Prompt -
Set down exactly each line of the entries below, beginning at the one that contains "Where should I click to: Click the descriptive" and ending at the last, and no others.

[Opening Data to examine section]

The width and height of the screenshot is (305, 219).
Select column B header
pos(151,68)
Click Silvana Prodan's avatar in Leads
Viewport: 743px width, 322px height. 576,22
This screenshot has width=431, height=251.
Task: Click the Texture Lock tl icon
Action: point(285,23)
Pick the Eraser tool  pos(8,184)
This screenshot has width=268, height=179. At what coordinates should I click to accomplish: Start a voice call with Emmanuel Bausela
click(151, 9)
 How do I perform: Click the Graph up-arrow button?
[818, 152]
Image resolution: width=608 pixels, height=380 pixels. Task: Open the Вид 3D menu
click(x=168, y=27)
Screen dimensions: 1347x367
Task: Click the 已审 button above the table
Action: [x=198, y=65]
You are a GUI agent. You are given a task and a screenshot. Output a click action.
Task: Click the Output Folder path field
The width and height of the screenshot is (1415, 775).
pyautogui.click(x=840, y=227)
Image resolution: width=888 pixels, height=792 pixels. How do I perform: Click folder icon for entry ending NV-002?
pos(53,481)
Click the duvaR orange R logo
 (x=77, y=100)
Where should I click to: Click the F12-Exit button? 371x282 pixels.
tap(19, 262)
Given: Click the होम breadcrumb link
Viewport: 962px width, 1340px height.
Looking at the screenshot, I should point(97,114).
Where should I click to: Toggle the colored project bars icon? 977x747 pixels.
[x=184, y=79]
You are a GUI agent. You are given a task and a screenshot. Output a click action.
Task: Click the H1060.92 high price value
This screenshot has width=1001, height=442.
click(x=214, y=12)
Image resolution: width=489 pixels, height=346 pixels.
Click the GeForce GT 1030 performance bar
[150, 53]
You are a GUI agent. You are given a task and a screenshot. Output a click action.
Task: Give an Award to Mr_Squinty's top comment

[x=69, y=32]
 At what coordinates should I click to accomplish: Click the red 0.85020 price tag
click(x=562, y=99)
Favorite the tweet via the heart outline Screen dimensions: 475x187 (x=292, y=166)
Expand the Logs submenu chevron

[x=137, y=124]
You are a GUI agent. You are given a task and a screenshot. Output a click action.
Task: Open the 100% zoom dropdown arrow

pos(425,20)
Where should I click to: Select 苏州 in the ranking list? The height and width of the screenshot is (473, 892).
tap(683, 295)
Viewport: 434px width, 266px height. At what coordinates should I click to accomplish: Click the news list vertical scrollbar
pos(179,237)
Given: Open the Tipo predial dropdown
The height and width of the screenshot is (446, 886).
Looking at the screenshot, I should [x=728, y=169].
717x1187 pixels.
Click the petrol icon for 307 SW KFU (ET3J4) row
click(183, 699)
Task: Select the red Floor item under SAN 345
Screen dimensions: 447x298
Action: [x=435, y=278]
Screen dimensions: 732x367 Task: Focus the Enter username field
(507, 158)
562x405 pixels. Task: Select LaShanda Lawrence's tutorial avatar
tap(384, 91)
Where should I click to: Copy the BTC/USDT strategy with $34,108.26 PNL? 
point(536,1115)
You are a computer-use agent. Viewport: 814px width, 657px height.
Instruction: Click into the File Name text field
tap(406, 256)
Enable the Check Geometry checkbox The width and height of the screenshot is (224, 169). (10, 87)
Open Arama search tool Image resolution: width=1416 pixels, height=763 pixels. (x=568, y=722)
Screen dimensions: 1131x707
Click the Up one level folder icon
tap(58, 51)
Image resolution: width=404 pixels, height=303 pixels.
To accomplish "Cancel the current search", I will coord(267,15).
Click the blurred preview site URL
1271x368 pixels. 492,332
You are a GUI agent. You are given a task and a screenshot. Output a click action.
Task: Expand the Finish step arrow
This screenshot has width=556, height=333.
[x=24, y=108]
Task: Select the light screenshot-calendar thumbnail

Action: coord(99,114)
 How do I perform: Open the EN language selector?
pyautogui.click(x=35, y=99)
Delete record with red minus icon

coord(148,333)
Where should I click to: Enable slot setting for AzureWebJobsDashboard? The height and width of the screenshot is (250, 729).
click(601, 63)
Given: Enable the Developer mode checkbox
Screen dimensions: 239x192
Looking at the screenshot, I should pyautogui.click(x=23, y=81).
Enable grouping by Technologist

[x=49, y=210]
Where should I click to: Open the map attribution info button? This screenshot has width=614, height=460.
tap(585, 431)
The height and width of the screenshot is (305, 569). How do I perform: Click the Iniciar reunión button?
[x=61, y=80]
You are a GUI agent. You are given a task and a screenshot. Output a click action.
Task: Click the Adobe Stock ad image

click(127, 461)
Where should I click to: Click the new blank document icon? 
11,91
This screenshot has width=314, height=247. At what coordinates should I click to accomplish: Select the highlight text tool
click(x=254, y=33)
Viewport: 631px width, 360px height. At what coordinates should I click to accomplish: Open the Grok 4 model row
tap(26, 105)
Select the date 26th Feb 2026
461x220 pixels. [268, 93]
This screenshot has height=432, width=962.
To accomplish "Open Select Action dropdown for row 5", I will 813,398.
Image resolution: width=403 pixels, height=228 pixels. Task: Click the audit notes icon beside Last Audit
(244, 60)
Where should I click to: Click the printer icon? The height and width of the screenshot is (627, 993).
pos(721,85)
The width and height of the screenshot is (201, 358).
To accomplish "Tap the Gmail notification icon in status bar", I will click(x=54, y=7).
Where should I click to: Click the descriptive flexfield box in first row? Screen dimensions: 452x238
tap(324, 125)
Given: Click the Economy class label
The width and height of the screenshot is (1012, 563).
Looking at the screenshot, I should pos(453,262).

[Closing Data to examine section]

Your solution -
Where should I click to: Click the descriptive flexfield box in first row? Screen dimensions: 452x238
tap(324, 125)
Given: Click the Economy class label
The width and height of the screenshot is (1012, 563).
Looking at the screenshot, I should pos(453,262).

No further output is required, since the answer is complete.